Projet de loi qualifié de «scandaleux»

Elles qualifient ce projet de loi de «scandaleux», estimant ce texte violerait «les droits les plus élémentaires» et saperait «le délicat tissu de relations» construit il y a des décennies entre les communautés chrétiennes locales et l’Etat hébreu.

Les responsables des Eglises arménienne, grecque orthodoxe et catholique à Jérusalem craignent qu’un tel projet de loi ne nationalise les terres qu’elles vendent. Comme l’annonce l’agence d’information vaticane Fides, ils demandent expressément au Premier ministre israélien de bloquer «rapidement et de manière décisive» ce projet de loi.  Le courrier des trois Eglises est parvenu au chef du gouvernement israélien le 18 juin 2018.

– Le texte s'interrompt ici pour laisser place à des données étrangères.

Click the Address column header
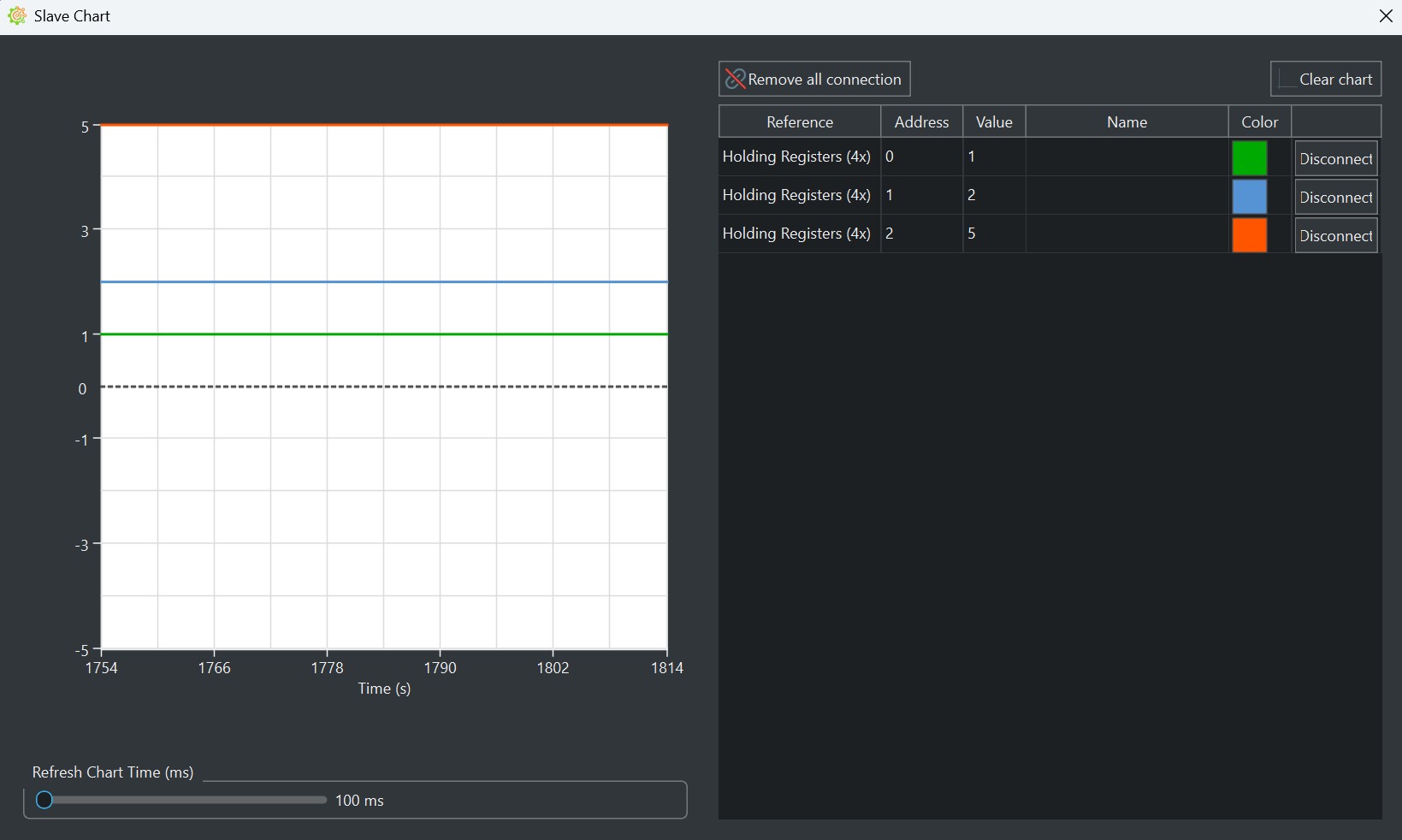Image resolution: width=1402 pixels, height=840 pixels. [x=921, y=121]
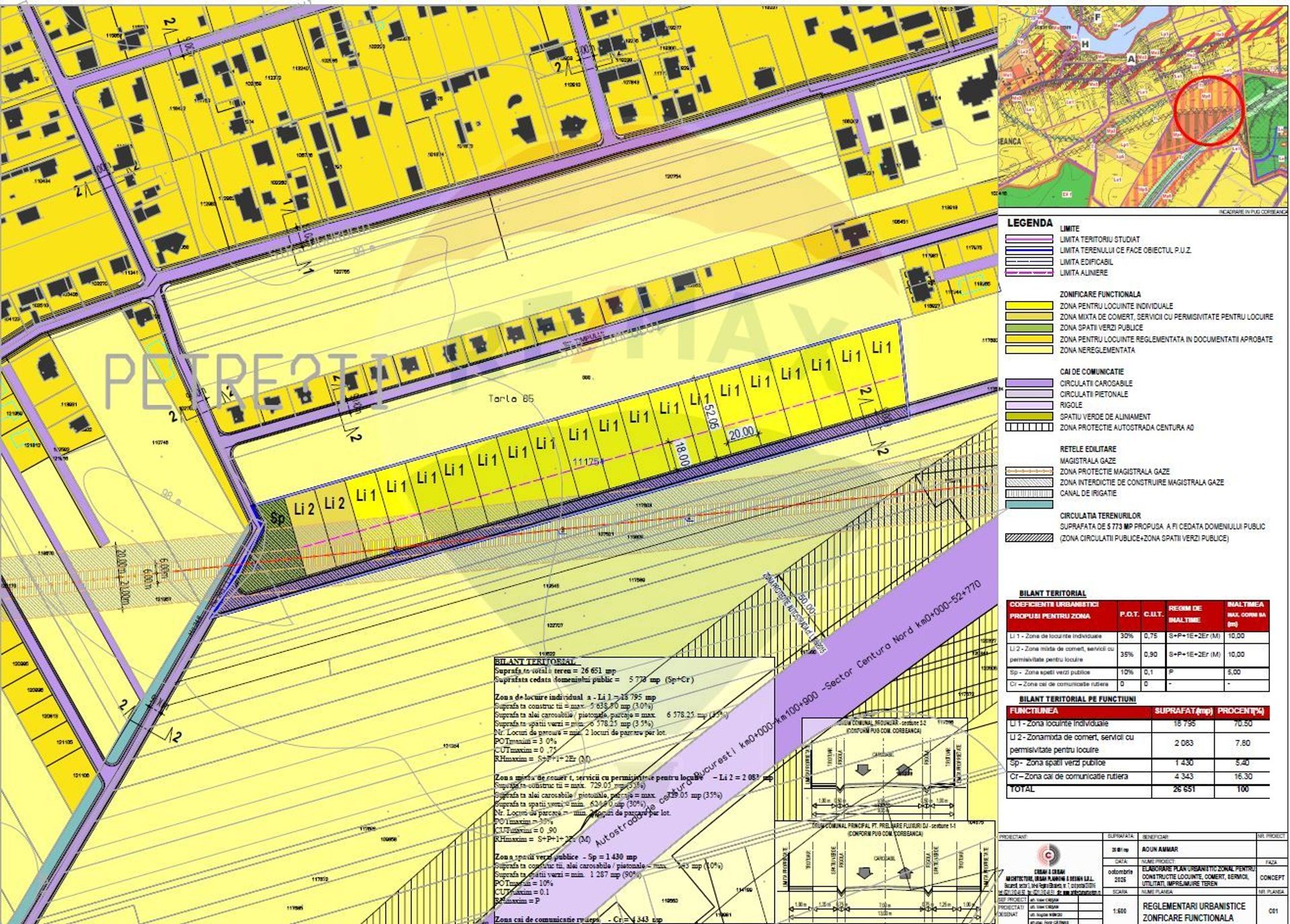
Task: Click the TOTAL row value 26 651
Action: coord(1184,789)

Censé être suspendu, le projet de loi continue pourtant son bonhomme de chemin dans les arcanes parlementaires. De fait, d’après Fides, les trois signataires ont eu vent, par les médias locaux, du fait que le projet n’avait pas été «archivé» et était «sur le point d’être soumis au Comité ministériel pour approbation future».

Duplicité

C’est pourtant le contraire qui avait été annoncé en février dernier suite à la fermeture du Saint-Sépulcre, du 27 au 29 février. Ainsi, dans leur courrier, les trois Eglises à Jérusalem ne manquent pas d’accuser les autorités israéliennes de ne pas avoir respecté l’engagement pris il y a quatre mois. Le gouvernement israélien avait alors, notamment, annoncé la suspension de l’examen de cette proposition de loi.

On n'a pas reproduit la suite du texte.